From: Andreas Dilger <adilger@clusterfs.com>
To: Alex Tomas <alex@clusterfs.com>
Cc: Girish Shilamkar <girish@clusterfs.com>,
Ext4 Mailing List <linux-ext4@vger.kernel.org>,
Theodore Tso <tytso@mit.edu>
Subject: Re: Updated patches for journal checksums.
Date: Tue, 19 Jun 2007 13:06:46 -0600 [thread overview]
Message-ID: <20070619190645.GT5181@schatzie.adilger.int> (raw)
In-Reply-To: <46779D9D.2090109@clusterfs.com>
On Jun 19, 2007 13:10 +0400, Alex Tomas wrote:
> Andreas Dilger wrote:
> >I _think_ Alex is asking "what happens if during a transaction undergoing
> >checkpoint of blocks to filesystem (not the last one in the journal) is
> >interrupted by a crash and upon restart the partially-checkpointed
> >transaction is found to have a checksum error?"
>
> yup, thanks for clarification.
>
> >>>what do we do if transaction in the journal is found with wrong
> >>>checksum? leave partial transaction in-place?
> >>The sanity of the transaction is checked in PASS_SCAN. And if checksum
> >>is found to be incorrect for nth transaction then last transaction which
> >>is written to disk is (n - 1).
> >
> >The recovery.c code (AFAIK) does not do replay for any transaction that
> >does not have a valid checksum, or transactions beyond that. If the
> >bad transaction had already started chekpoint (i.e. isn't the last
> >committed transaction) then the journal _should_ return an error up to
> >the filesystem, so it can call ext4_error() at startup. For e2fsck
> >(which normally does journal replay & recovery) it can do a full
> >filesystem check at this point.
>
> hmm. it actually can be last transaction (following no activity?)
The current implementation is that if you are running with sync commits
(i.e. the current 2-phase write {data blocks} {wait} {commit block}
{wait}) and you detect a checksum error in the last transaction this
SHOULD result in the filesystem being marked in error (I haven't
verified this is in the most recent version of the code). This is
what JBD_FEATURE_COMPAT_CHECKSUM does - it only adds checksums to the
commit blocks.
However, in the case of async commits (JBD_FEATURE_INCOMPAT_ASYNC_COMMIT
- write {data blocks} {commit block} {wait}, which is what gives the
performance gain) there isn't any way to tell the difference between a
checksum error in the last transaction and the case of an interrupted
commit. In the case of an interrupted commit there would not have been
any checkpointing into the filesystem yet, so this case shouldn't matter.

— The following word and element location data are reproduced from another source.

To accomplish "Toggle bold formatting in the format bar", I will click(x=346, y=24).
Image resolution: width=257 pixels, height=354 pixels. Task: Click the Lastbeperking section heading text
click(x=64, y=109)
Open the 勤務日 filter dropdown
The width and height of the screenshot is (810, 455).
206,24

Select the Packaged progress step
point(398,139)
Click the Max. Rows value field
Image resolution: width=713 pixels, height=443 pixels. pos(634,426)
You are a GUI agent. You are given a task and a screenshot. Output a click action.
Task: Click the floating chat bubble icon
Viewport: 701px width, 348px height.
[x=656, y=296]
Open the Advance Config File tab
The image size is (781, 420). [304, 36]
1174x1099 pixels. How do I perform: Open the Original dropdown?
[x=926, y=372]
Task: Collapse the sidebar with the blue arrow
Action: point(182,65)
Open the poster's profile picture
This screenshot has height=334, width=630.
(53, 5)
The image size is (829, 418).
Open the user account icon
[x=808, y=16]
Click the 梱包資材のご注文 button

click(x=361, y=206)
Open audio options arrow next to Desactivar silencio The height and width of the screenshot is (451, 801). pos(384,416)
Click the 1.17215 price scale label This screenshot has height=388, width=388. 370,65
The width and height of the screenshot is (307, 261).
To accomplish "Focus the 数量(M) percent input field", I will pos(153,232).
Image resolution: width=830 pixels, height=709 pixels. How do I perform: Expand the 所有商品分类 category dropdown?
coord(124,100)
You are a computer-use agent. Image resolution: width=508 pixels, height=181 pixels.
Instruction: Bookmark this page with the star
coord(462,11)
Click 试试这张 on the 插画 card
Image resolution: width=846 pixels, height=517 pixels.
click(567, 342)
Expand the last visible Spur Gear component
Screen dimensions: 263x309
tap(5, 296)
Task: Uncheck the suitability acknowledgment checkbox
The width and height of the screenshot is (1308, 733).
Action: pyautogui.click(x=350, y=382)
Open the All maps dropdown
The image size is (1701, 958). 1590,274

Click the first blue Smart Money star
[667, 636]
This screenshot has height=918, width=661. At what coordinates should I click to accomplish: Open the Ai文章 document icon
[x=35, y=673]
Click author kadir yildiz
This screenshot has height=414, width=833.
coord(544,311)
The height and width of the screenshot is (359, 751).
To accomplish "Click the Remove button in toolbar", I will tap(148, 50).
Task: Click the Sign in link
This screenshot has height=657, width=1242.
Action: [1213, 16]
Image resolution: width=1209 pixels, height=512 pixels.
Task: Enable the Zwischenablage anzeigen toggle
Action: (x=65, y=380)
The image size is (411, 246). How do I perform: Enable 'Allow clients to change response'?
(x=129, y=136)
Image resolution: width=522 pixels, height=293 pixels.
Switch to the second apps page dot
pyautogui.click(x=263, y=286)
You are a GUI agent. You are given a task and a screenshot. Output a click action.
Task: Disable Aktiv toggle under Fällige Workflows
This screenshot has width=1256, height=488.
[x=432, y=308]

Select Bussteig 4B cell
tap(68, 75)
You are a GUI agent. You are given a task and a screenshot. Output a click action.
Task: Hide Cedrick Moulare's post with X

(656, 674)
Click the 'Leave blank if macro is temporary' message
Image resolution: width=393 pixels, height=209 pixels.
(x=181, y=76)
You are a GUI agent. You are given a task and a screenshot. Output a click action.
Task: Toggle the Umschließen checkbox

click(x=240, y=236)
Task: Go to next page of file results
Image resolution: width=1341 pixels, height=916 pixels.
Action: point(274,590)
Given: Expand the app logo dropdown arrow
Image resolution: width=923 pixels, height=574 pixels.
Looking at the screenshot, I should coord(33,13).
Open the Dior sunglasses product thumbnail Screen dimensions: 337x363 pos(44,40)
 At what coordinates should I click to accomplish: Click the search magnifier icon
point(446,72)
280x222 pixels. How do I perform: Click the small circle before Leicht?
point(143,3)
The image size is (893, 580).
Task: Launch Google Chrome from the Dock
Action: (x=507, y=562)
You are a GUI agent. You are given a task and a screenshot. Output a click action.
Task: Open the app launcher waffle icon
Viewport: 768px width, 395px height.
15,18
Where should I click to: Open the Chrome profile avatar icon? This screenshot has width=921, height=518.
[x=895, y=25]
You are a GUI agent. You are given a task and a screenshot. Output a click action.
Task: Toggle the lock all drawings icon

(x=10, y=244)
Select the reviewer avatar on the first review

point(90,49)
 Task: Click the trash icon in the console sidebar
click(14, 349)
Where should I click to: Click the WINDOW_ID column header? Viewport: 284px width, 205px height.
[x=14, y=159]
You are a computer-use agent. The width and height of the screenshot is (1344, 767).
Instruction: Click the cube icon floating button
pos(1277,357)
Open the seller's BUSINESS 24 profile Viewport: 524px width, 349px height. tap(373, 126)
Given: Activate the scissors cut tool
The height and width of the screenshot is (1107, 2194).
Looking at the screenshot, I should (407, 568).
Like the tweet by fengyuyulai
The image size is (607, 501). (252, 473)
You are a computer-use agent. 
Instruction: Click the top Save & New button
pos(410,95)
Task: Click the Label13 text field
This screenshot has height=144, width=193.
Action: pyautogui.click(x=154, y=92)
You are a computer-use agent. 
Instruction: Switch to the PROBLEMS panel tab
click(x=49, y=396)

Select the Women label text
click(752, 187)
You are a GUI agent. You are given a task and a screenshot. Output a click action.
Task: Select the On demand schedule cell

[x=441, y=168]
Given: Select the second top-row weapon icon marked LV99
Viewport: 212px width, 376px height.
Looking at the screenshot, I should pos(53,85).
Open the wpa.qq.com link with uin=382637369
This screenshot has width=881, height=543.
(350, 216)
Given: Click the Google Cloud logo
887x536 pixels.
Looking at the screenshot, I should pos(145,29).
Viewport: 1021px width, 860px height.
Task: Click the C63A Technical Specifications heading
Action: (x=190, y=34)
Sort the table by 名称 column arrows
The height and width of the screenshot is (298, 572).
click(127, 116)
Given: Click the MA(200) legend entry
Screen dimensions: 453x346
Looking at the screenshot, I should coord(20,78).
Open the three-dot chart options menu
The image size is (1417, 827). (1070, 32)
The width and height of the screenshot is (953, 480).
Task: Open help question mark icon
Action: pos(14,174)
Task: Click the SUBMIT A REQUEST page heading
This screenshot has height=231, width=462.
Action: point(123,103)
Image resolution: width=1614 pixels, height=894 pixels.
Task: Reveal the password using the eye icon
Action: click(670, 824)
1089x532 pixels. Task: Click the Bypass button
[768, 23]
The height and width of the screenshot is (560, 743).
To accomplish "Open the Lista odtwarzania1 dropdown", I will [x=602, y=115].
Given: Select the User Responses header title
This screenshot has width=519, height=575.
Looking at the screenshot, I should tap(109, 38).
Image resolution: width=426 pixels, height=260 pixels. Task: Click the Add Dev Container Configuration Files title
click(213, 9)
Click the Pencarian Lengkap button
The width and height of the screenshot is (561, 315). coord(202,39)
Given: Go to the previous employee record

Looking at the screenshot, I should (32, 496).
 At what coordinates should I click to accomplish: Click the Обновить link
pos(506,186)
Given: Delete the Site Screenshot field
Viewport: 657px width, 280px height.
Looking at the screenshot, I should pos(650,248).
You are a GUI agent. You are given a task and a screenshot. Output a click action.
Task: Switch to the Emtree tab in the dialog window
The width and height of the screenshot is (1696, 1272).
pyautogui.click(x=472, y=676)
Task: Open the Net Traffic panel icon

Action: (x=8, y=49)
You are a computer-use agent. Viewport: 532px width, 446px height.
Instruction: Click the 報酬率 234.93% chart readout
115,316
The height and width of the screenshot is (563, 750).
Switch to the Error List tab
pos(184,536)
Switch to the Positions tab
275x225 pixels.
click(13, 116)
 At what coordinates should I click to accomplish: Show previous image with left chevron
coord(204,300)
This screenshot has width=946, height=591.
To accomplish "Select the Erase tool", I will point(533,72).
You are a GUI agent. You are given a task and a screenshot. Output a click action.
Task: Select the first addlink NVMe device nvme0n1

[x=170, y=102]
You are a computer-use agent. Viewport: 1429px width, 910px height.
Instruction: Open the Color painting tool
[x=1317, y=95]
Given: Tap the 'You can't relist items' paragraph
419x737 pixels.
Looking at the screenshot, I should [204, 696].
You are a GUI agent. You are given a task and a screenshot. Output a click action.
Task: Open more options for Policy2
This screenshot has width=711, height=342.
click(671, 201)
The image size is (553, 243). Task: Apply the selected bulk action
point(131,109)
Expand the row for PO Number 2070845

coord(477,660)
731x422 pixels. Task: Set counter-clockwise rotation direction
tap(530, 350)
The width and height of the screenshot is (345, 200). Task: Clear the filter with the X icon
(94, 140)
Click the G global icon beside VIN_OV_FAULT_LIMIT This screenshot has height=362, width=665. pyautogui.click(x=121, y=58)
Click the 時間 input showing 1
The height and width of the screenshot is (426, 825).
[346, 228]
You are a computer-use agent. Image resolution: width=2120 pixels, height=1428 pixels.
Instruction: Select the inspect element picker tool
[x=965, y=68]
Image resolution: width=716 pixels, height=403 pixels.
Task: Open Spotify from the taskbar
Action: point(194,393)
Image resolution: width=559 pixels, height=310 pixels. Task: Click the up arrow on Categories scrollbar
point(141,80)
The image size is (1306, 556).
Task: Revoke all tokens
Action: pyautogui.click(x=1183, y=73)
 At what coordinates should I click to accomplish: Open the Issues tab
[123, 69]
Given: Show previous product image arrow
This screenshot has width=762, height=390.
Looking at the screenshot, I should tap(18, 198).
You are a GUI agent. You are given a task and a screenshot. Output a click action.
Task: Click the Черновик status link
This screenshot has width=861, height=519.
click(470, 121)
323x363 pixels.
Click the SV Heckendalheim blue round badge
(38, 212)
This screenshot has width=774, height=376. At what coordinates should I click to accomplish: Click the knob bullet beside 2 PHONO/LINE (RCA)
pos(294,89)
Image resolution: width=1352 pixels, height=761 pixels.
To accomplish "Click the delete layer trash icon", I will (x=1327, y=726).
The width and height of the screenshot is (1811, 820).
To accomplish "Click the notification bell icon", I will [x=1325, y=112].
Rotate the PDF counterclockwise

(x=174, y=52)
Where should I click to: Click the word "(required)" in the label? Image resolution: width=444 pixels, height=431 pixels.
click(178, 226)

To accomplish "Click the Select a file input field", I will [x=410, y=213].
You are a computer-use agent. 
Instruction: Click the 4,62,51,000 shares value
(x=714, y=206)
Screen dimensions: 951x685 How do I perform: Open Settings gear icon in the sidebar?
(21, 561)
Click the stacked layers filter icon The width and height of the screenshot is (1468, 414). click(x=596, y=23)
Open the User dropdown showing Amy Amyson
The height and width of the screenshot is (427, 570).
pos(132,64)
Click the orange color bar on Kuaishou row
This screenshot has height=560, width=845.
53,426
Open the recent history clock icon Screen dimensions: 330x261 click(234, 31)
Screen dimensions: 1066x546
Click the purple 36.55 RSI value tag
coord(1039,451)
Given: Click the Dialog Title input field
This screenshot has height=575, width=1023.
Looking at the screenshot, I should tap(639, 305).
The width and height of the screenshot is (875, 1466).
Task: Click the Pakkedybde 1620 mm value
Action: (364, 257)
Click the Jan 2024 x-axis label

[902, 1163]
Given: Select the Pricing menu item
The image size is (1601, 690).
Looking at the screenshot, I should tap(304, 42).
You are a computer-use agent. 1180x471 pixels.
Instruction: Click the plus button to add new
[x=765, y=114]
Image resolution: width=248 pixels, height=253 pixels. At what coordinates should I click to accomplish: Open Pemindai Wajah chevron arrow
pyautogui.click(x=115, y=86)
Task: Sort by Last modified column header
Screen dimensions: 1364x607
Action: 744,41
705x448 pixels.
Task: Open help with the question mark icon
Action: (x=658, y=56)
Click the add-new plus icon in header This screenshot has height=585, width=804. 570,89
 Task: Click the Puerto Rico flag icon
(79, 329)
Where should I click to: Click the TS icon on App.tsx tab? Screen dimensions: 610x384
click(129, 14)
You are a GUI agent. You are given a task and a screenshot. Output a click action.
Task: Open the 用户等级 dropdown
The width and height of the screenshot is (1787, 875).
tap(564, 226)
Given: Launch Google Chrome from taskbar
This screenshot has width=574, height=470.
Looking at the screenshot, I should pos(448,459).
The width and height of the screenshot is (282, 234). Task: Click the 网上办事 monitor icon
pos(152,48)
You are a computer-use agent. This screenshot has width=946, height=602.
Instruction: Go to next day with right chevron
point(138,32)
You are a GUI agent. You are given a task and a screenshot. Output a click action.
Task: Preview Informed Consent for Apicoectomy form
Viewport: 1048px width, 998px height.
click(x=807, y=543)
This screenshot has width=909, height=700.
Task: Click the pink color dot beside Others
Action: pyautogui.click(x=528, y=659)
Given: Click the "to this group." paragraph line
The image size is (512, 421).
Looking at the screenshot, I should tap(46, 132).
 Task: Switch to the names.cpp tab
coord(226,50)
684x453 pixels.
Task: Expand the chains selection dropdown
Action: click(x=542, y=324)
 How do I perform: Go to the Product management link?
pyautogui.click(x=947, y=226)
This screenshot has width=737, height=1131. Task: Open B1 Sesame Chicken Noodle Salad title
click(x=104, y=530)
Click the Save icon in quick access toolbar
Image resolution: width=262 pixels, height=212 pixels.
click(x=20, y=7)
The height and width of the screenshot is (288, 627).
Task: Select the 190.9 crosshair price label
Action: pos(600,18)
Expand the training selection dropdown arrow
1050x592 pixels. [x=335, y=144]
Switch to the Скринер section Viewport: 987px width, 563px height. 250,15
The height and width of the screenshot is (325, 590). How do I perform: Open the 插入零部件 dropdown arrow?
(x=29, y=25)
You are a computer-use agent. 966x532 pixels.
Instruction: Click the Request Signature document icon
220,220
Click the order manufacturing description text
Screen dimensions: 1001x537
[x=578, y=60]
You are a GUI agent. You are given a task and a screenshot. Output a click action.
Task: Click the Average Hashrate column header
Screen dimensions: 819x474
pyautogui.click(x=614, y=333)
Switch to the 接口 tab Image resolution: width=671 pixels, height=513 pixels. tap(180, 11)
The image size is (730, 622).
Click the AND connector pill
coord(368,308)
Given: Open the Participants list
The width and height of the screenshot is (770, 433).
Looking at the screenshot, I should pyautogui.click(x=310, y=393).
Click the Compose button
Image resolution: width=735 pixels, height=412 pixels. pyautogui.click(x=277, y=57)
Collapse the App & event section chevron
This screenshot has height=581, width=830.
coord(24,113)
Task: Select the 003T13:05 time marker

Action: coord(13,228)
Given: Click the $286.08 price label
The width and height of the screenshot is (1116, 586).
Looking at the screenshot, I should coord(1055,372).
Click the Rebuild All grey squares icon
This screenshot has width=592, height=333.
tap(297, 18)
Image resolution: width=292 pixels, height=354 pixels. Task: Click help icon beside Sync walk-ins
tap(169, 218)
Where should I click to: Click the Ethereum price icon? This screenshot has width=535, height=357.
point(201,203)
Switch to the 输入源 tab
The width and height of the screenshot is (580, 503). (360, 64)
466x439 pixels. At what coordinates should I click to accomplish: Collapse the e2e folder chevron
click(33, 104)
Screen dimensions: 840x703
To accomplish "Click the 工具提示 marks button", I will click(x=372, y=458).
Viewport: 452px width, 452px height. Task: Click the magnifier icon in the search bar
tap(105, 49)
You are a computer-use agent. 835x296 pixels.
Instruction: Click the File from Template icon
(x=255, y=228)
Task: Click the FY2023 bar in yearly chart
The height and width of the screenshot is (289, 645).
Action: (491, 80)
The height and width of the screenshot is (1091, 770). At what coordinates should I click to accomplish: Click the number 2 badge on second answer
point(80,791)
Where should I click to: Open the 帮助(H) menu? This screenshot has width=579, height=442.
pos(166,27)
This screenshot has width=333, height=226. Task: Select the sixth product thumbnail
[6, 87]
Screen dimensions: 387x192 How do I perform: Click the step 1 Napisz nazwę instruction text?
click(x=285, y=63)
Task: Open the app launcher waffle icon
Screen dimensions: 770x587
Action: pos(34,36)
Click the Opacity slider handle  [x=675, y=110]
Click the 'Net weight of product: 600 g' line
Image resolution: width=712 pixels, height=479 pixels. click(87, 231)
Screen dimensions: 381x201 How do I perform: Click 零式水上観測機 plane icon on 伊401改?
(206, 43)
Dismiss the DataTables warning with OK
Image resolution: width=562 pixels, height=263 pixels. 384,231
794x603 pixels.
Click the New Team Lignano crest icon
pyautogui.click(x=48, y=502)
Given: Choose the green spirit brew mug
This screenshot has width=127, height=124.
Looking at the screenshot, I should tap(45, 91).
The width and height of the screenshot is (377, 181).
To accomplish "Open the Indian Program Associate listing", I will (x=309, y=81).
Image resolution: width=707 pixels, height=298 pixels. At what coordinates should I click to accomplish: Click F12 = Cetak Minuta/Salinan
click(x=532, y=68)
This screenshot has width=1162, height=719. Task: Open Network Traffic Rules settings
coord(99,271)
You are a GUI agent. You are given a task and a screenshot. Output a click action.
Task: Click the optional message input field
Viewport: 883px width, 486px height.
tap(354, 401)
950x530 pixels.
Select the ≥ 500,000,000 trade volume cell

This leaves only the "last transaction, finished async commit, started
checkpoint, crash, corruption, checksum error" case. I agree this could
cause data corruption. One possibility is to limit the corruption to
at most a single block by adding checksums to the transaction descriptor
blocks (which already hold the transaction ID to verify they are not
stale) and cover the block numbers. This would seem to be the only place
that we could get error "fan out" and then we would limit the corruption
to the block(s) that were actually corrupted. This wouldn't be any
different than having random corruption of disk blocks inside the fs.
This would probably be a separate INCOMPAT flag.
Cheers, Andreas
--
Andreas Dilger
Principal Software Engineer
Cluster File Systems, Inc.
prev parent reply other threads:[~2007-06-19 19:06 UTC|newest]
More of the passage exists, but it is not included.